▸ **TASK**: Can you copy these entries line for line, without any changes?

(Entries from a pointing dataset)

________________________

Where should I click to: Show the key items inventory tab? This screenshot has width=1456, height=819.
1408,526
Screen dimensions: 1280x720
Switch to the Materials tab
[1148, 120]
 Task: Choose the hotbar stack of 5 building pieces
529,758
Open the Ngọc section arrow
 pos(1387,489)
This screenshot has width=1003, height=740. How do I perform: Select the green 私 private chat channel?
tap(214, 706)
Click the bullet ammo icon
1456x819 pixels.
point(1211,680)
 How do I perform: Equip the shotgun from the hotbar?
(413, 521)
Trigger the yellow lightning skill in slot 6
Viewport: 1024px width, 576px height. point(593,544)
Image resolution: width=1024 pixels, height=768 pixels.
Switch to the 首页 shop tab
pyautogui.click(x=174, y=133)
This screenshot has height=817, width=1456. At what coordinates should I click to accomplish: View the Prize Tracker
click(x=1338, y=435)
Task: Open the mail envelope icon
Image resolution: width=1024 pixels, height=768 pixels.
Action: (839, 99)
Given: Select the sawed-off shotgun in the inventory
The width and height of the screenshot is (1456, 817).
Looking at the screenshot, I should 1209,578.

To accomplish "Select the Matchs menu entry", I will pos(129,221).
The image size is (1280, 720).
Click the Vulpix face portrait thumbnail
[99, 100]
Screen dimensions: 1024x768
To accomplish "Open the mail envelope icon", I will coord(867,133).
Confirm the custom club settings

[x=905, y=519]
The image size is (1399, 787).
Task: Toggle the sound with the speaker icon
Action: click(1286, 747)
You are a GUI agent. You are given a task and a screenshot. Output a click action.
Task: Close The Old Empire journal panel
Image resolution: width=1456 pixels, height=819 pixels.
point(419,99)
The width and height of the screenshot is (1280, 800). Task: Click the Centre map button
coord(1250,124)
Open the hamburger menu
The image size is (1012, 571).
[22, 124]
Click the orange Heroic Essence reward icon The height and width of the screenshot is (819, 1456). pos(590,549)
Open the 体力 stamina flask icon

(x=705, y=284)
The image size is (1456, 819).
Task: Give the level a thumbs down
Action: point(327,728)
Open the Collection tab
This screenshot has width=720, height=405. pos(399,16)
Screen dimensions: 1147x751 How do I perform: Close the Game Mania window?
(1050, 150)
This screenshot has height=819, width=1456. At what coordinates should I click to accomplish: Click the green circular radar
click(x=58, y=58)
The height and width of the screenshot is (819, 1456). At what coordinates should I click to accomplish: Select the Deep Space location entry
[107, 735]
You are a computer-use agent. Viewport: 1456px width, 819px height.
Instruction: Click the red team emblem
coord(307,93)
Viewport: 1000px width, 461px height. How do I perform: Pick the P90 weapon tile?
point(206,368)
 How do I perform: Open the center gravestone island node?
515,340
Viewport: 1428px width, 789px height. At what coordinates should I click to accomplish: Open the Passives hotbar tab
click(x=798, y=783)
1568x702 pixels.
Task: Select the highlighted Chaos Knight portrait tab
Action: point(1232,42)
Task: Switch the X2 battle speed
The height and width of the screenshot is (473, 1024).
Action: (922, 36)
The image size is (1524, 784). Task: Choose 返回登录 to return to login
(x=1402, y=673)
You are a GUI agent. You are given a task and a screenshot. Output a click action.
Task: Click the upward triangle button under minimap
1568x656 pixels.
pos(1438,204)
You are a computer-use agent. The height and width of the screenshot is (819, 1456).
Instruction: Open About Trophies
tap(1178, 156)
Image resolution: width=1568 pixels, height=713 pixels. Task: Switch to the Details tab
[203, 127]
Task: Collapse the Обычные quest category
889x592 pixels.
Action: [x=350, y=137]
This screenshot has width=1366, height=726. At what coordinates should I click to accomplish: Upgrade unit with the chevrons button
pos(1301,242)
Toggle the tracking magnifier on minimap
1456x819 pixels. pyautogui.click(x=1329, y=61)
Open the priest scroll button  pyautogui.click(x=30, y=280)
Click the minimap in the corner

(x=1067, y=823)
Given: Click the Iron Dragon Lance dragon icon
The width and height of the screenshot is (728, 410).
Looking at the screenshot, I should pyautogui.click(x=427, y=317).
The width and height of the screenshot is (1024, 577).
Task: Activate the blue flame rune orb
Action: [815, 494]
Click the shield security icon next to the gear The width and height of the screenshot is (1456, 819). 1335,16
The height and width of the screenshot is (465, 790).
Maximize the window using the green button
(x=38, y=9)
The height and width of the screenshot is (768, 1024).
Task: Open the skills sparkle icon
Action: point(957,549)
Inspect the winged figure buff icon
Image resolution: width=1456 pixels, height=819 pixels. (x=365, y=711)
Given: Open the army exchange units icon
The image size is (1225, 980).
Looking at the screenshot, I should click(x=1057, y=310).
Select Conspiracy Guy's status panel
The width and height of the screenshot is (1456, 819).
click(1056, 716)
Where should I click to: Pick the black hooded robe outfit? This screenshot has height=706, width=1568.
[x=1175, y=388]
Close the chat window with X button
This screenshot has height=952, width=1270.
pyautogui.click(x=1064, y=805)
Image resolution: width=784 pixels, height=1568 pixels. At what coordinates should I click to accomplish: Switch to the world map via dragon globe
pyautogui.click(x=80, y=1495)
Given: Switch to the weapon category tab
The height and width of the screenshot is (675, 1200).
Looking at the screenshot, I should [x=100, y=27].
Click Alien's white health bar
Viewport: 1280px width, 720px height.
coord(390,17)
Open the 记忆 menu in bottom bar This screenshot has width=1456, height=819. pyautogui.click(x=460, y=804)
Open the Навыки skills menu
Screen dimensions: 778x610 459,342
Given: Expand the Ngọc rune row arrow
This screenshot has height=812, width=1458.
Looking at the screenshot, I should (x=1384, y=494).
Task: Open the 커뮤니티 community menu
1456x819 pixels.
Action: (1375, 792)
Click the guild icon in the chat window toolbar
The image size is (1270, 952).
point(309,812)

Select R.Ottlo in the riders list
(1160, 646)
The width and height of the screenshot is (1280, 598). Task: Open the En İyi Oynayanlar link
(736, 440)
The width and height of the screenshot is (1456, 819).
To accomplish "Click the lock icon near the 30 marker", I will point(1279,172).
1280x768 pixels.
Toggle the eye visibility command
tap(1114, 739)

________________________

▸ **FULL SOLUTION**:
Where should I click to: Show the key items inventory tab? This screenshot has width=1456, height=819.
1408,526
Screen dimensions: 1280x720
Switch to the Materials tab
[1148, 120]
 Task: Choose the hotbar stack of 5 building pieces
529,758
Open the Ngọc section arrow
 pos(1387,489)
This screenshot has width=1003, height=740. How do I perform: Select the green 私 private chat channel?
tap(214, 706)
Click the bullet ammo icon
1456x819 pixels.
point(1211,680)
 How do I perform: Equip the shotgun from the hotbar?
(413, 521)
Trigger the yellow lightning skill in slot 6
Viewport: 1024px width, 576px height. point(593,544)
Image resolution: width=1024 pixels, height=768 pixels.
Switch to the 首页 shop tab
pyautogui.click(x=174, y=133)
This screenshot has height=817, width=1456. At what coordinates should I click to accomplish: View the Prize Tracker
click(x=1338, y=435)
Task: Open the mail envelope icon
Image resolution: width=1024 pixels, height=768 pixels.
Action: (839, 99)
Given: Select the sawed-off shotgun in the inventory
The width and height of the screenshot is (1456, 817).
Looking at the screenshot, I should 1209,578.

To accomplish "Select the Matchs menu entry", I will pos(129,221).
The image size is (1280, 720).
Click the Vulpix face portrait thumbnail
[99, 100]
Screen dimensions: 1024x768
To accomplish "Open the mail envelope icon", I will coord(867,133).
Confirm the custom club settings

[x=905, y=519]
The image size is (1399, 787).
Task: Toggle the sound with the speaker icon
Action: click(1286, 747)
You are a GUI agent. You are given a task and a screenshot. Output a click action.
Task: Close The Old Empire journal panel
Image resolution: width=1456 pixels, height=819 pixels.
point(419,99)
The width and height of the screenshot is (1280, 800). Task: Click the Centre map button
coord(1250,124)
Open the hamburger menu
The image size is (1012, 571).
[22, 124]
Click the orange Heroic Essence reward icon The height and width of the screenshot is (819, 1456). pos(590,549)
Open the 体力 stamina flask icon

(x=705, y=284)
The image size is (1456, 819).
Task: Give the level a thumbs down
Action: point(327,728)
Open the Collection tab
This screenshot has width=720, height=405. pos(399,16)
Screen dimensions: 1147x751 How do I perform: Close the Game Mania window?
(1050, 150)
This screenshot has height=819, width=1456. At what coordinates should I click to accomplish: Click the green circular radar
click(x=58, y=58)
The height and width of the screenshot is (819, 1456). At what coordinates should I click to accomplish: Select the Deep Space location entry
[107, 735]
You are a computer-use agent. Viewport: 1456px width, 819px height.
Instruction: Click the red team emblem
coord(307,93)
Viewport: 1000px width, 461px height. How do I perform: Pick the P90 weapon tile?
point(206,368)
 How do I perform: Open the center gravestone island node?
515,340
Viewport: 1428px width, 789px height. At what coordinates should I click to accomplish: Open the Passives hotbar tab
click(x=798, y=783)
1568x702 pixels.
Task: Select the highlighted Chaos Knight portrait tab
Action: point(1232,42)
Task: Switch the X2 battle speed
The height and width of the screenshot is (473, 1024).
Action: (922, 36)
The image size is (1524, 784). Task: Choose 返回登录 to return to login
(x=1402, y=673)
You are a GUI agent. You are given a task and a screenshot. Output a click action.
Task: Click the upward triangle button under minimap
1568x656 pixels.
pos(1438,204)
You are a computer-use agent. The height and width of the screenshot is (819, 1456).
Instruction: Open About Trophies
tap(1178, 156)
Image resolution: width=1568 pixels, height=713 pixels. Task: Switch to the Details tab
[203, 127]
Task: Collapse the Обычные quest category
889x592 pixels.
Action: [x=350, y=137]
This screenshot has width=1366, height=726. At what coordinates should I click to accomplish: Upgrade unit with the chevrons button
pos(1301,242)
Toggle the tracking magnifier on minimap
1456x819 pixels. pyautogui.click(x=1329, y=61)
Open the priest scroll button  pyautogui.click(x=30, y=280)
Click the minimap in the corner

(x=1067, y=823)
Given: Click the Iron Dragon Lance dragon icon
The width and height of the screenshot is (728, 410).
Looking at the screenshot, I should pyautogui.click(x=427, y=317).
The width and height of the screenshot is (1024, 577).
Task: Activate the blue flame rune orb
Action: [815, 494]
Click the shield security icon next to the gear The width and height of the screenshot is (1456, 819). 1335,16
The height and width of the screenshot is (465, 790).
Maximize the window using the green button
(x=38, y=9)
The height and width of the screenshot is (768, 1024).
Task: Open the skills sparkle icon
Action: point(957,549)
Inspect the winged figure buff icon
Image resolution: width=1456 pixels, height=819 pixels. (x=365, y=711)
Given: Open the army exchange units icon
The image size is (1225, 980).
Looking at the screenshot, I should click(x=1057, y=310).
Select Conspiracy Guy's status panel
The width and height of the screenshot is (1456, 819).
click(1056, 716)
Where should I click to: Pick the black hooded robe outfit? This screenshot has height=706, width=1568.
[x=1175, y=388]
Close the chat window with X button
This screenshot has height=952, width=1270.
pyautogui.click(x=1064, y=805)
Image resolution: width=784 pixels, height=1568 pixels. At what coordinates should I click to accomplish: Switch to the world map via dragon globe
pyautogui.click(x=80, y=1495)
Given: Switch to the weapon category tab
The height and width of the screenshot is (675, 1200).
Looking at the screenshot, I should [x=100, y=27].
Click Alien's white health bar
Viewport: 1280px width, 720px height.
coord(390,17)
Open the 记忆 menu in bottom bar This screenshot has width=1456, height=819. pyautogui.click(x=460, y=804)
Open the Навыки skills menu
Screen dimensions: 778x610 459,342
Given: Expand the Ngọc rune row arrow
This screenshot has height=812, width=1458.
Looking at the screenshot, I should (x=1384, y=494).
Task: Open the 커뮤니티 community menu
1456x819 pixels.
Action: (1375, 792)
Click the guild icon in the chat window toolbar
The image size is (1270, 952).
point(309,812)

Select R.Ottlo in the riders list
(1160, 646)
The width and height of the screenshot is (1280, 598). Task: Open the En İyi Oynayanlar link
(736, 440)
The width and height of the screenshot is (1456, 819).
To accomplish "Click the lock icon near the 30 marker", I will point(1279,172).
1280x768 pixels.
Toggle the eye visibility command
tap(1114, 739)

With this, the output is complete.